Through the use of thermal imaging adapters, 8th graders at Ottoson Middle School visualize heat as well as observe the flow of thermal energy in a fun and engaging way.
“The thermal imaging cameras are a big hit with the students and really bring the curriculum to life. The technology is so fun and visually compelling that sometimes students have a hard time sharing with their science partners.”
The Challenge: Visualizing Intangible Scientific Concepts
How do you teach students intangible scientific concepts? Though many scientific concepts can be taught through hands-on experimentation, the topics of thermal imaging and heat transfer are more challenging. Historically, this has been a challenging unit for students, as the flow of thermal energy is not directly visible, but rather must be evaluated by indirect means with a slow and limited technology (primarily measuring with thermometers). The concepts are not as tangible as in other units, making it difficult for students to explore and observe the processes independently.

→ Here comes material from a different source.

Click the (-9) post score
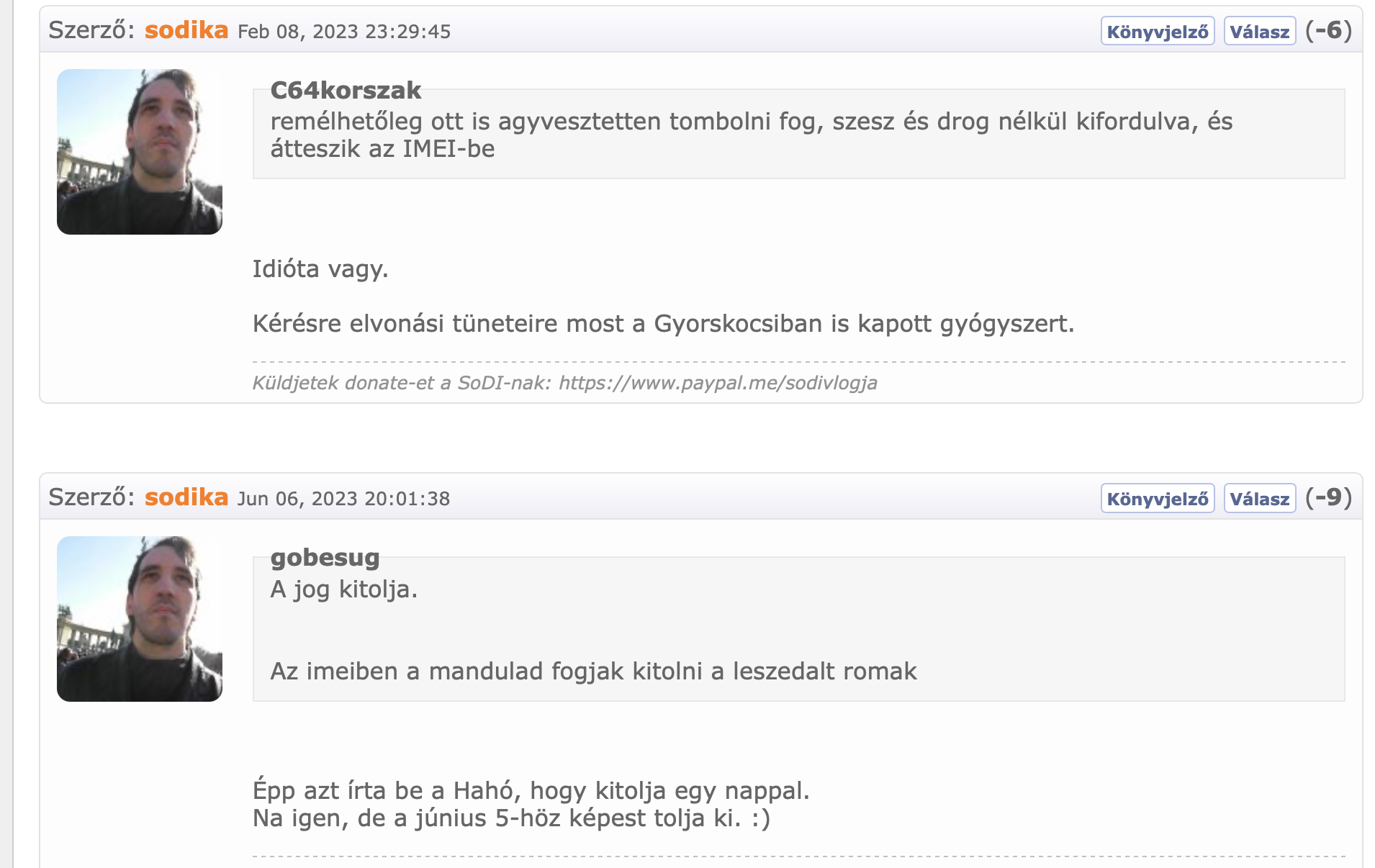The image size is (1375, 868). [1328, 497]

How AEF Helped: Bringing Thermal Imaging to Life
What if students could observe and experiment with heat transfer through hands-on experimentation just like electricity or physics? What if students were so engaged that they forgot they were learning? Through an Innovations in Education grant, 8th graders at Ottoson Middle School turn daily technology devices like iPads and cell phones into thermal imaging observation tools. With the purchase of a set of thermal imaging adapters, the devices display thermal images using a free, manufacturer-developed app.
Students are now able to visualize heat sinks, heat sources and observe the flow of thermal energy in real time in a medium that is compelling and accessible.
Impact: Engaging, Hands-On Learning
This technology allows the 8th grade Science teachers to expand and enrich the current curriculum and allow more independent, inquiry-based activities to complement traditional instruction. Students are able to observe and experiment with heat transfer through conduction, convection and radiation, and are able to observe good conductors and good insulators during lab activities.
Students get first-hand knowledge of thermal energy by observing every-day classroom objects such as lights (radiation), handprints (heat transfer), metal wires (conduction), hands under fabric (insulation) and even heating pipes through a wall.
The cameras are also used during the insulator device design challenge to identify whether the student devices are working as good insulators as well as whether heat leakage is occurring.